1.  DESCRIPTION OF EXISTING INDEBTEDNESS:  Among other indebtedness which may be
    ------------------------------------
owing by Borrower to Bank, Borrower is indebted to Bank pursuant to, among other
documents, a Loan and Security Agreement, dated October 16, 1997, as may be
amended from time to time, (the "Loan Agreement").  The Loan Agreement provided
for, among other things, a Committed Line in the original principal amount of
Five Hundred Thousand and 00/100 Dollars ($500,000.00) (the "Revolving
Facility") and a facility available for Equipment Advances in the amount of
Three Hundred Thousand and 00/100 Dollars ($300,000.00) (the "Equipment Line").
Defined terms used but not otherwise defined herein shall have the same meanings
as in the Loan Agreement.

Hereinafter, all indebtedness owing by Borrower to Bank shall be referred to as
the "Indebtedness."

2.  DESCRIPTION OF COLLATERAL AND GUARANTIES.  Repayment of the Indebtedness is
    ----------------------------------------
secured by the Collateral as described in the Loan Agreement and as described in
that certain Intellectual Property Security Agreement, dated October 16, 1997,
by and between Borrower and Bank.

Hereinafter, the above-described security documents and guaranties, together
with all other documents securing repayment of the Indebtedness shall be
referred to as the "Security Documents".  Hereinafter, the Security Documents,
together with all other documents evidencing or securing the Indebtedness shall
be referred to as the "Existing Loan Documents".

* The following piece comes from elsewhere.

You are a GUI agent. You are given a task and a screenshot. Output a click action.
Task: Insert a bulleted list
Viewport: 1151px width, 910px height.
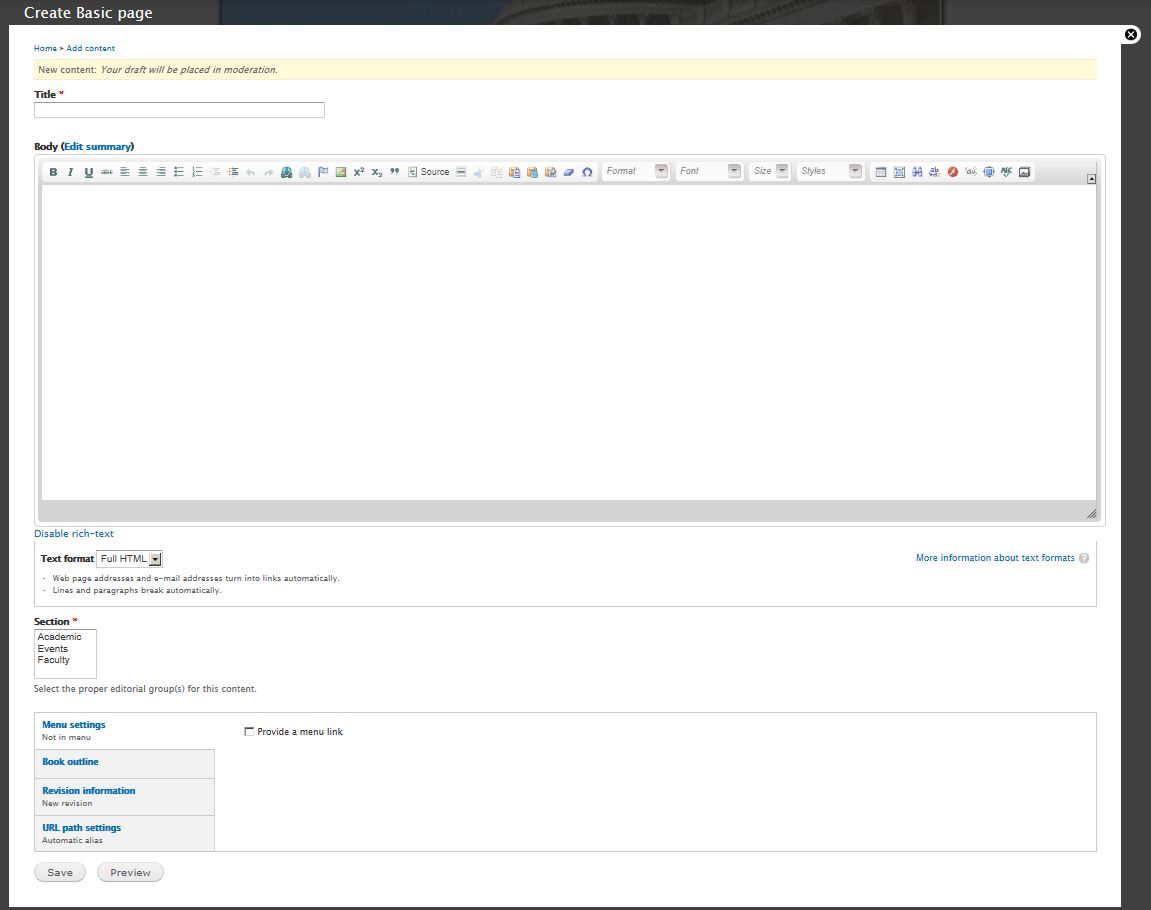click(178, 172)
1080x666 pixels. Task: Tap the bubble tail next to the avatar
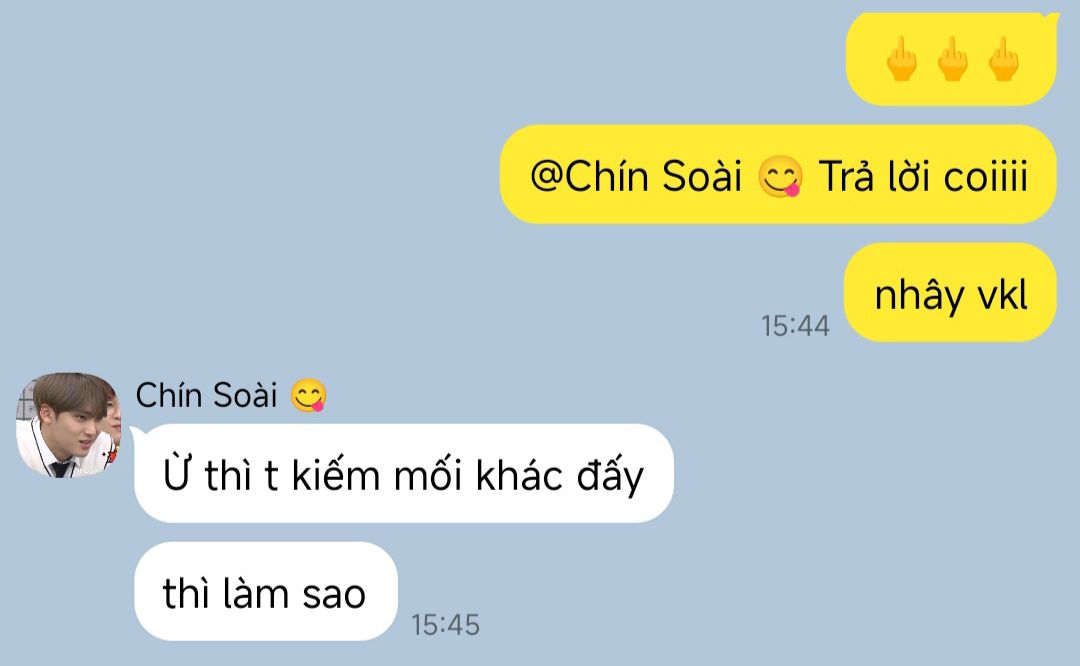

3.  DESCRIPTION OF CHANGE IN TERMS.
    ------------------------------

    A.    Modification(s) to Loan Agreement
          ---------------------------------

          1.   The following defined terms are hereby incorporated in to Section
               1.1 entitled "Definitions" or amended to read as follows:

               "Cash Management Facility" has the meaning set forth in Section
               2.1.3.

               "Cash Management Facility Maturity Date" means June 24, 1999.

               "Committed Line" means One Million and 00/100 Dollars
               ($1,000,000.00).

               "Maturity Date" means June 24, 2002.

               "Revolving Maturity Date" means June 24,1999.

               "Permitted Investment"

               (c) investments in connection with the exchange of 2,000,000.00
               shares of Borrower's common stock.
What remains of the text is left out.